This recipe is made from pantry staples, making it perfect for utilizing ingredients you already have in your kitchen! Loaded with nutrients, this gluten-free variation of a classic dish will uplift your spirits and satisfy your hunger. To keep it gluten-free, use brown rice, chickpea, or gluten-free pasta.

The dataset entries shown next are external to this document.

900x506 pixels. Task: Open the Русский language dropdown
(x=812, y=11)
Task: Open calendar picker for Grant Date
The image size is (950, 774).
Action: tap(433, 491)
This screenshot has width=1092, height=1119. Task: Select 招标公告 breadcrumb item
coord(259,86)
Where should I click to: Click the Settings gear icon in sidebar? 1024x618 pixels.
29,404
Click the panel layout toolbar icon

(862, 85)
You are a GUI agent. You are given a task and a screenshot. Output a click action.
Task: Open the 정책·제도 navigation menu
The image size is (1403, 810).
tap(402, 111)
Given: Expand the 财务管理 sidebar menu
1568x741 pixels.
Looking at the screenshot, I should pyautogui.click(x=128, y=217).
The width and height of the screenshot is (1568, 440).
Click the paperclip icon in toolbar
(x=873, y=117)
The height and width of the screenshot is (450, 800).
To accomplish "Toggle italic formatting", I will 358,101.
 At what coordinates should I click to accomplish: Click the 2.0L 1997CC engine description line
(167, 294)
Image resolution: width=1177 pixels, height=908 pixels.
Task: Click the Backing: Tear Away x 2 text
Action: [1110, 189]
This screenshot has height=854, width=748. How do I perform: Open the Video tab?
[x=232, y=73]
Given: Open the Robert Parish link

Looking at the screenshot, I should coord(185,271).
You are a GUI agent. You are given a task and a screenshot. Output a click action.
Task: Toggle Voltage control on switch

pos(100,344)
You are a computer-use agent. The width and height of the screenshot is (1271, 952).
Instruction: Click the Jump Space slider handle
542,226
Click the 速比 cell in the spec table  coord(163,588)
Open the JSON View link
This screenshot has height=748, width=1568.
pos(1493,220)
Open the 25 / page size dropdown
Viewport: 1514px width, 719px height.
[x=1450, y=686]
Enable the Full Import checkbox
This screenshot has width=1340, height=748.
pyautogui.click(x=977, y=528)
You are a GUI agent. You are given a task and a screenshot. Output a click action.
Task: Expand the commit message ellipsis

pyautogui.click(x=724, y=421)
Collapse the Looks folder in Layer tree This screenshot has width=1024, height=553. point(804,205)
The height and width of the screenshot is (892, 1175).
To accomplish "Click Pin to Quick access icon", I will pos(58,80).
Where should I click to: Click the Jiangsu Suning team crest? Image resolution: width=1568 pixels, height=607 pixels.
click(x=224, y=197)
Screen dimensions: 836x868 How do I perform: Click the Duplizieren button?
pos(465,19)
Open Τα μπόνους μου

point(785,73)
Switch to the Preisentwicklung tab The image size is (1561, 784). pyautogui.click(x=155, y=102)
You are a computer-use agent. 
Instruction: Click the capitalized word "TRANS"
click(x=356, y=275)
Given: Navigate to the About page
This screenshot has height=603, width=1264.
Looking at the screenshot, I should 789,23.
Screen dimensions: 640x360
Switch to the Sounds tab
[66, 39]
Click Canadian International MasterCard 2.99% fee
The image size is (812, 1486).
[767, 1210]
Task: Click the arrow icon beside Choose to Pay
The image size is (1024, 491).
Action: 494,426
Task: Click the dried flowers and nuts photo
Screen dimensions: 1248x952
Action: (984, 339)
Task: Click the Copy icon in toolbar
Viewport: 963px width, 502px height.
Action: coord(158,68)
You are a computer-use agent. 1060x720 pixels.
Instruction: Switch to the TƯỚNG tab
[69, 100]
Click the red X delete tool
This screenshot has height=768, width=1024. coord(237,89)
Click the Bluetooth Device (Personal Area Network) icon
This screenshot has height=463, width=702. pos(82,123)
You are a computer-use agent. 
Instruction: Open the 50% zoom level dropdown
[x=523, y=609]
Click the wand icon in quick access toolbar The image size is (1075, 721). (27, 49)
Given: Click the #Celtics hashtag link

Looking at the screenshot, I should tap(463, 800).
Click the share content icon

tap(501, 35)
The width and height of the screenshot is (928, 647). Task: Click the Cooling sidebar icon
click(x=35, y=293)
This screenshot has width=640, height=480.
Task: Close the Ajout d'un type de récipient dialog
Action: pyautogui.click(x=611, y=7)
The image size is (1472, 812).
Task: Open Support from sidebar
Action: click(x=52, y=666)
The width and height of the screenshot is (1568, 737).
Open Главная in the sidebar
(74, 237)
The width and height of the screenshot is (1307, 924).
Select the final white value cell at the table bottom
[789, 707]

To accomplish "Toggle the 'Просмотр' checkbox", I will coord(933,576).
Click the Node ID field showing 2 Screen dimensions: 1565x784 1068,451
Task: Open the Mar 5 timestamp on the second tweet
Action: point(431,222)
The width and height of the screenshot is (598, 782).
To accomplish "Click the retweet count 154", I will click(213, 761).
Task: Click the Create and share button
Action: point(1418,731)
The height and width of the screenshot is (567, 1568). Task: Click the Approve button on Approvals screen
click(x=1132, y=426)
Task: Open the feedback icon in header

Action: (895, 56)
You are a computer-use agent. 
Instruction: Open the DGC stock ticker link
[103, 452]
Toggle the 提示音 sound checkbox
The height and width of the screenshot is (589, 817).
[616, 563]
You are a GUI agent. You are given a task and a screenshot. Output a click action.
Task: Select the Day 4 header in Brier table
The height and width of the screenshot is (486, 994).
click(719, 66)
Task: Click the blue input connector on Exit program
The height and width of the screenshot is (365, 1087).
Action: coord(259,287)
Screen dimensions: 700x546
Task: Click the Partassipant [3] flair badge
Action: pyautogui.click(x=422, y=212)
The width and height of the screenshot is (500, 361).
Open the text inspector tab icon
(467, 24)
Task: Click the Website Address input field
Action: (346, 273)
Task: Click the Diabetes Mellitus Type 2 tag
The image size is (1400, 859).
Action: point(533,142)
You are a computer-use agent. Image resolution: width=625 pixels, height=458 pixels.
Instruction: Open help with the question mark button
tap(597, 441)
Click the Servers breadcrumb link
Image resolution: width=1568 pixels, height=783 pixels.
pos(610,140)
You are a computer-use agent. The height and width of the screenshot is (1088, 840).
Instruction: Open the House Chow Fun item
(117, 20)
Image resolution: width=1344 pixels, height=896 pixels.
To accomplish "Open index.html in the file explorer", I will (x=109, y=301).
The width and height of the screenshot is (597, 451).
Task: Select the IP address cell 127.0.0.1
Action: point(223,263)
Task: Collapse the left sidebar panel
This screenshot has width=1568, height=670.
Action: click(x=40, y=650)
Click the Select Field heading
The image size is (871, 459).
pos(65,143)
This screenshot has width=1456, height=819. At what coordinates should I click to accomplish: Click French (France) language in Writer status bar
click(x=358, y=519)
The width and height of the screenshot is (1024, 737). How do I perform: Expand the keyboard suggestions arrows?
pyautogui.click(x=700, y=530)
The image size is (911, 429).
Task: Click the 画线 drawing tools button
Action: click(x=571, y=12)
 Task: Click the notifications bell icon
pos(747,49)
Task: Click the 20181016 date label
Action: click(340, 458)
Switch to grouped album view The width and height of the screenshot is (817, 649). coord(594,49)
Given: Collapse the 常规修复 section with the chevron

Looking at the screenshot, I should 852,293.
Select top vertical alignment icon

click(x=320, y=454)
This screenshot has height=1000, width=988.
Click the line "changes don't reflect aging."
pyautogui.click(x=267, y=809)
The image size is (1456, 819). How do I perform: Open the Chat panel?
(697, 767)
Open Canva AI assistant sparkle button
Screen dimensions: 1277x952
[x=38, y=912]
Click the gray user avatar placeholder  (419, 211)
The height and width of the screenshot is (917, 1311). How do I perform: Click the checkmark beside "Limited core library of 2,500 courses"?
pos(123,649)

I must admit, the protein-packed chickpea option is my favorite!
Ingredients
- 2 tablespoons extra-virgin olive oil
- 1 onion, diced
- 6 garlic cloves, minced
- 8 cups water
- 16 ounces gluten-free pasta
- 1 (15-oz.) can crushed tomatoes
- 1 (6-oz.) can tomato paste
- 1 cup sliced mushrooms
- 1⁄2 cup chopped Kalamata olives
- 1⁄2 cup chopped roasted red peppers
- 2 tablespoons chopped fresh basil
- 1 teaspoon dried oregano
- 1 teaspoon salt
- 1⁄2 teaspoon ground black pepper
Instructions
- Heat the olive oil in a deep non-stick skillet over medium-high heat. Add the onion and garlic and cook for 5–6 minutes until the onions are translucent.
- Stir in the water, pasta, crushed tomatoes, tomato paste, mushrooms, olives, roasted red peppers, basil, oregano, salt, and pepper. Bring to a boil, then reduce the heat to medium-low and cook, stirring constantly, for 20 minutes, until the pasta reaches your desired level of doneness.
- Remove from the heat and allow it to cool for 3 minutes before serving.